_Problem statement_
The records that follow must be repeated exactly, minus the images.

_Working data_
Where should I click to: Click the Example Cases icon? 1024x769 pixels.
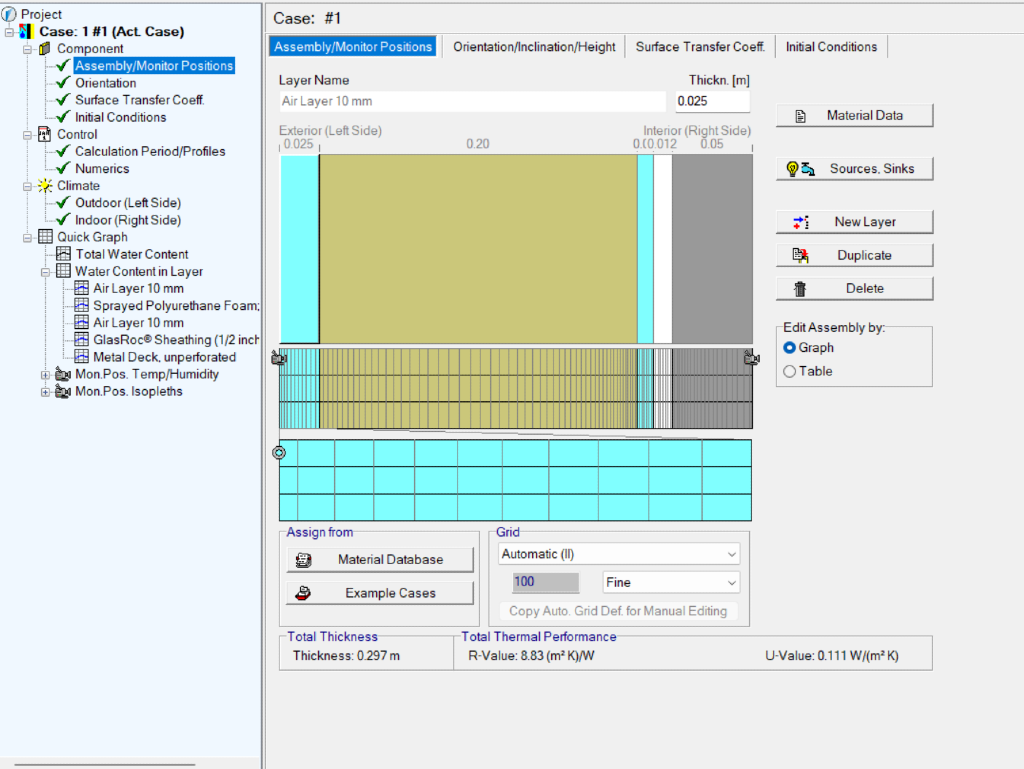pos(303,593)
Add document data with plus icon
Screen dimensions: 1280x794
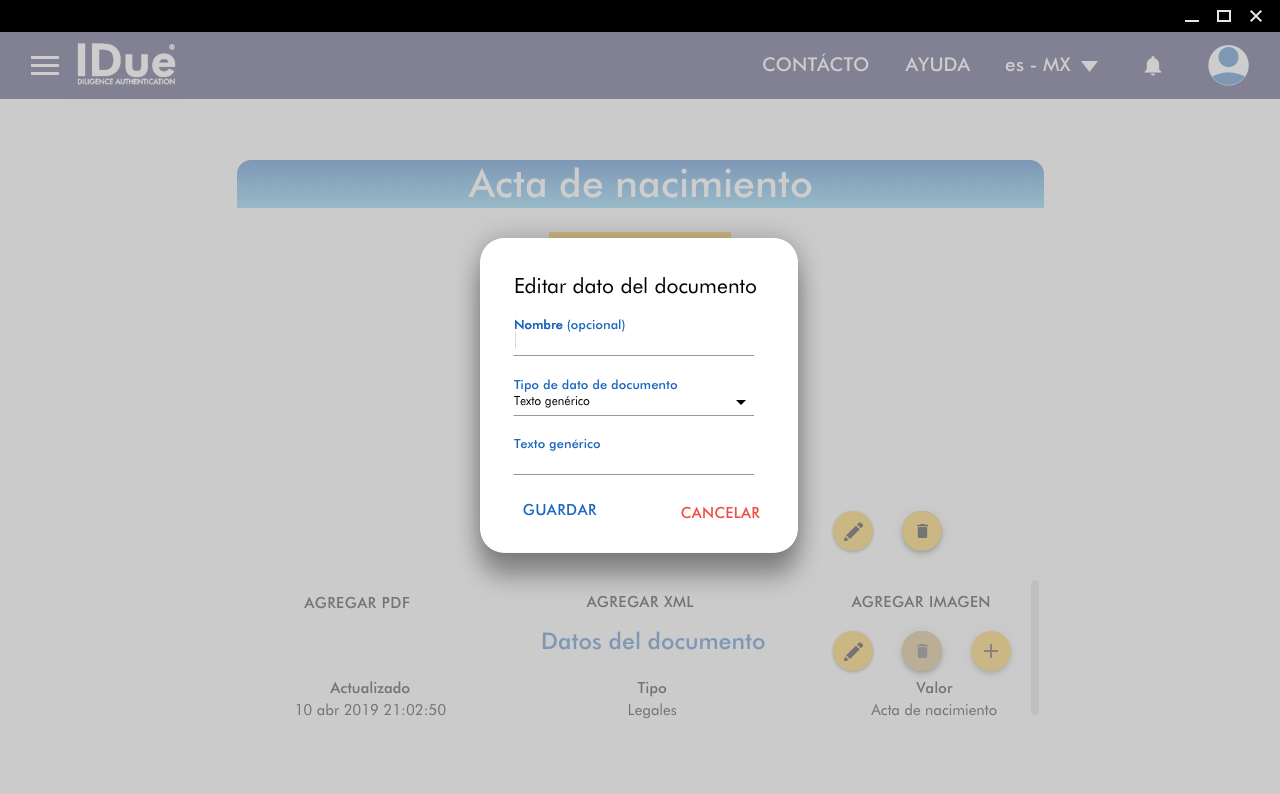[990, 651]
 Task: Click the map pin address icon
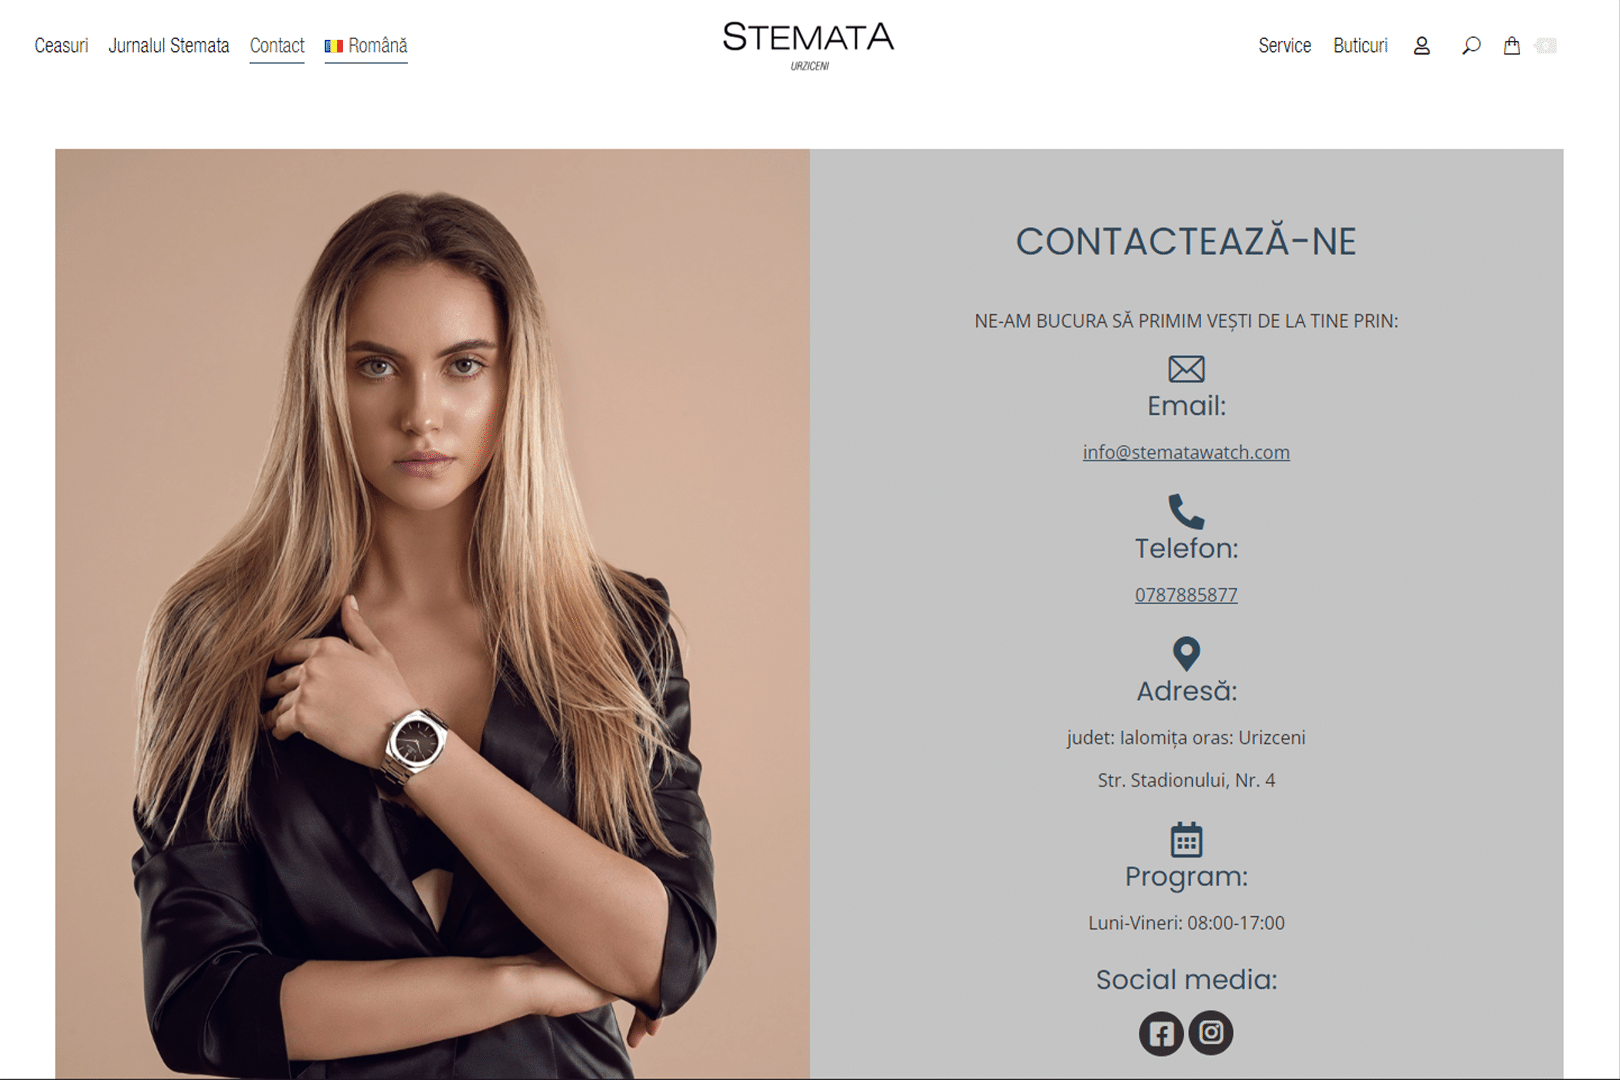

_Response to the exercise_
Where should I click to: Click the Example Cases icon? 1024x769 pixels.
pos(303,593)
Add document data with plus icon
Screen dimensions: 1280x794
[990, 651]
 Task: Click the map pin address icon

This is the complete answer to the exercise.